Result in line
Altium reported an FY23 result consistent with both our forecasts and the guidance. Revenue increased 19% to US$263.3m (vs BPe US$261.0m and guidance US$255- 265m) and the statutory EBITDA margin improved from 36.2% in FY22 to 36.5% in FY23 (vs BPe 37.0% and guidance 35-37%). Operating cash flow was negatively impacted by a A$40m payment to the ATO in H2 though Altium is contesting the payment and expects to recover it in future periods. The final dividend of A29.0c was ahead of our forecast of A28.0c but there was no franking (vs BPe 40%).

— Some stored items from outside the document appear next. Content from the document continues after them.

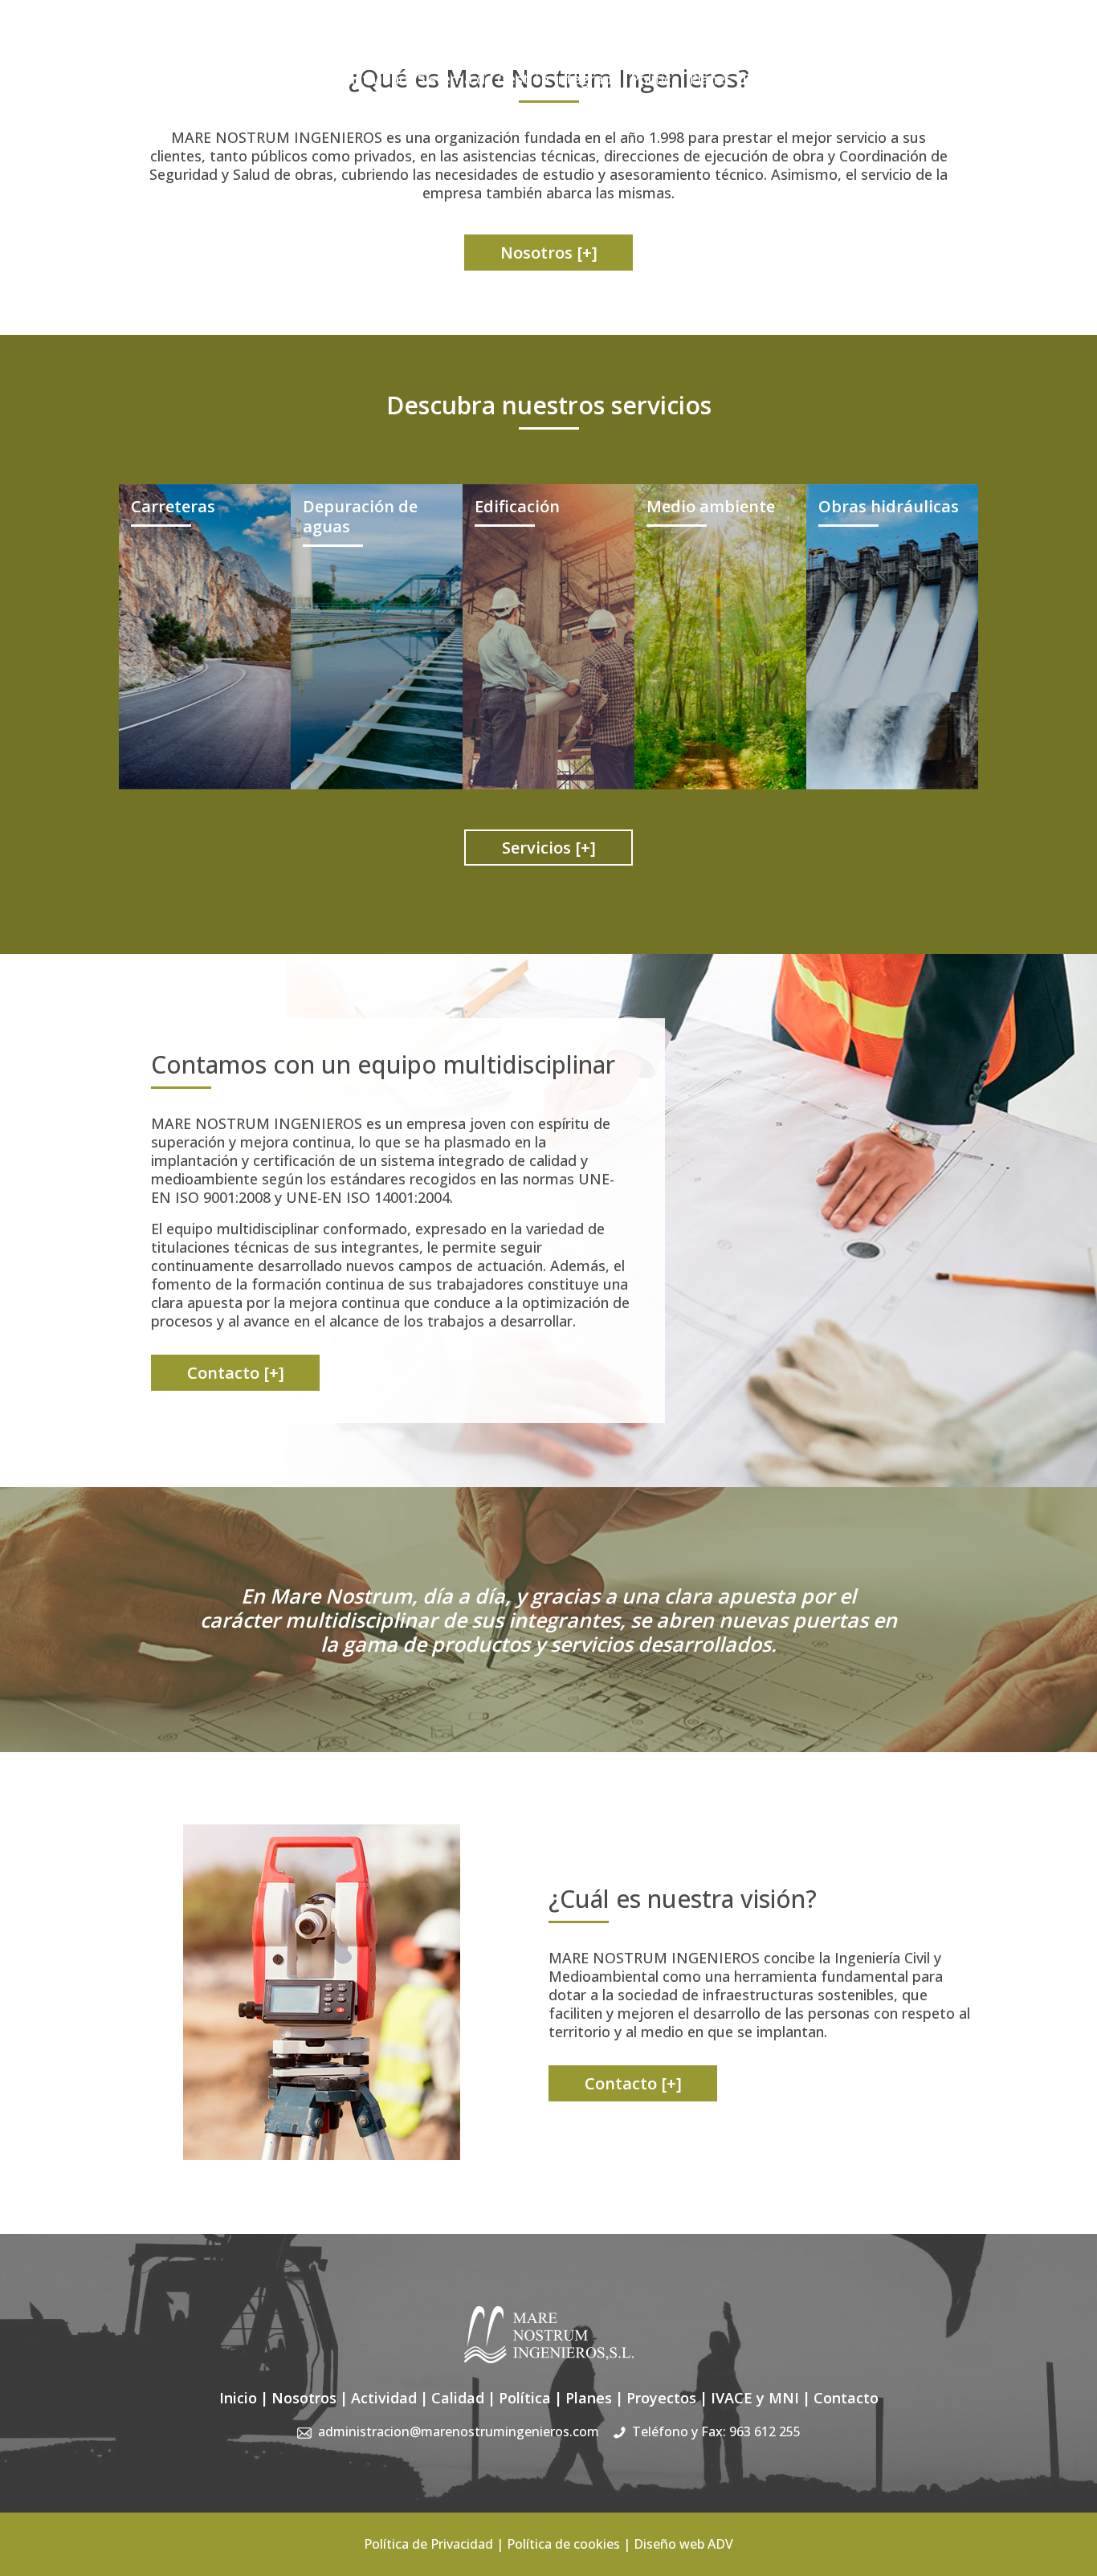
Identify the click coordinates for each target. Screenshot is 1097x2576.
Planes (710, 78)
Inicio (243, 78)
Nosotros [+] (548, 252)
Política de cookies (563, 2544)
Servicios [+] (549, 847)
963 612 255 (765, 2431)
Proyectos (776, 78)
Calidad (457, 2397)
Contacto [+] (235, 1373)
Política (654, 78)
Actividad (376, 78)
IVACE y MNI (863, 78)
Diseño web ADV (683, 2544)
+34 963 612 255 (929, 48)
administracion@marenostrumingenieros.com (707, 48)
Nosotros (303, 78)
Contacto (947, 78)
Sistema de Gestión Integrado (519, 78)
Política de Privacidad (428, 2544)
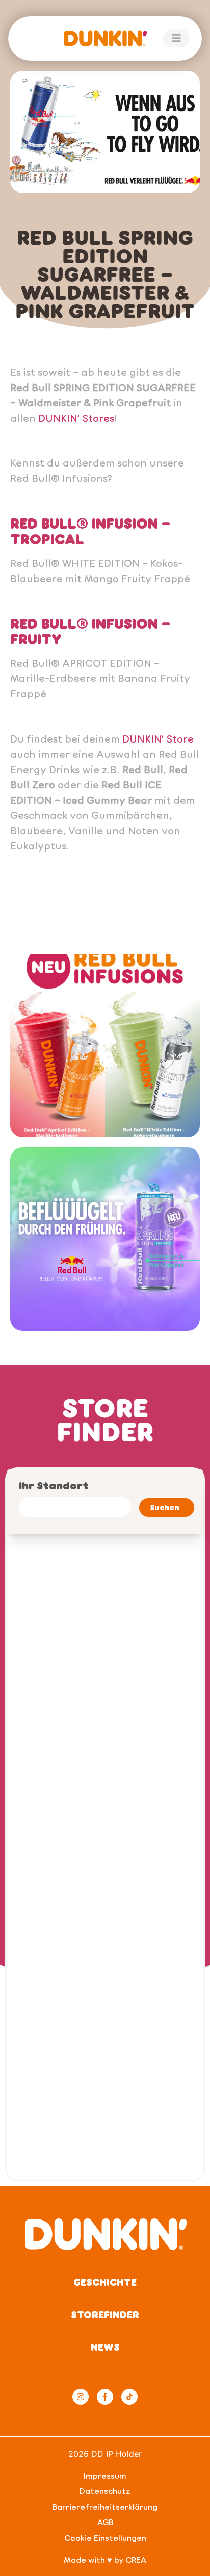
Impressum (105, 2475)
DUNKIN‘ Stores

Guidance in line or slightly below
Altium provided FY24 guidance of revenue b/w US$315-325m (vs BPe US$318m) and an EBITDA margin b/w 35-37% (vs BPe 38%). The company also reiterated its FY26 aspirational target of US$500m revenue (vs BPe US$448m) and a 38-40% EBITDA margin (vs BPe 40%). The company also reiterated the 100k subscriber target by FY26 but said the revenue could be achieved with only 75-90k seats on subscription.
Modest EPS downgrades
We have downgraded our EPS forecasts by c.1% in both FY24 and FY25. The downgrades have been driven by reductions in our margin estimates while our revenue forecasts are actually increased by c.1% in FY24 and FY25. Our FY26 revenue forecast is also modestly increased to US$450m but remains below the aspirational target. We assume no acquisitions in our forecasts.
Investment view: PT down 6% to $40.00, Maintain HOLD
With risk of a downgrade to the FY26 aspirational revenue target – in the absence of any acquisitions – we reduce the multiples we apply in the PE ratio and EV/EBITDA from 50x and 30x to 45x and 25x and also increase the WACC we apply in the DCF from 9.0% to 9.4%. This combined with the changes in our forecasts has resulted in a 6% decrease in our PT to A$40.00 which is <15% premium to the share price so we maintain our HOLD recommendation.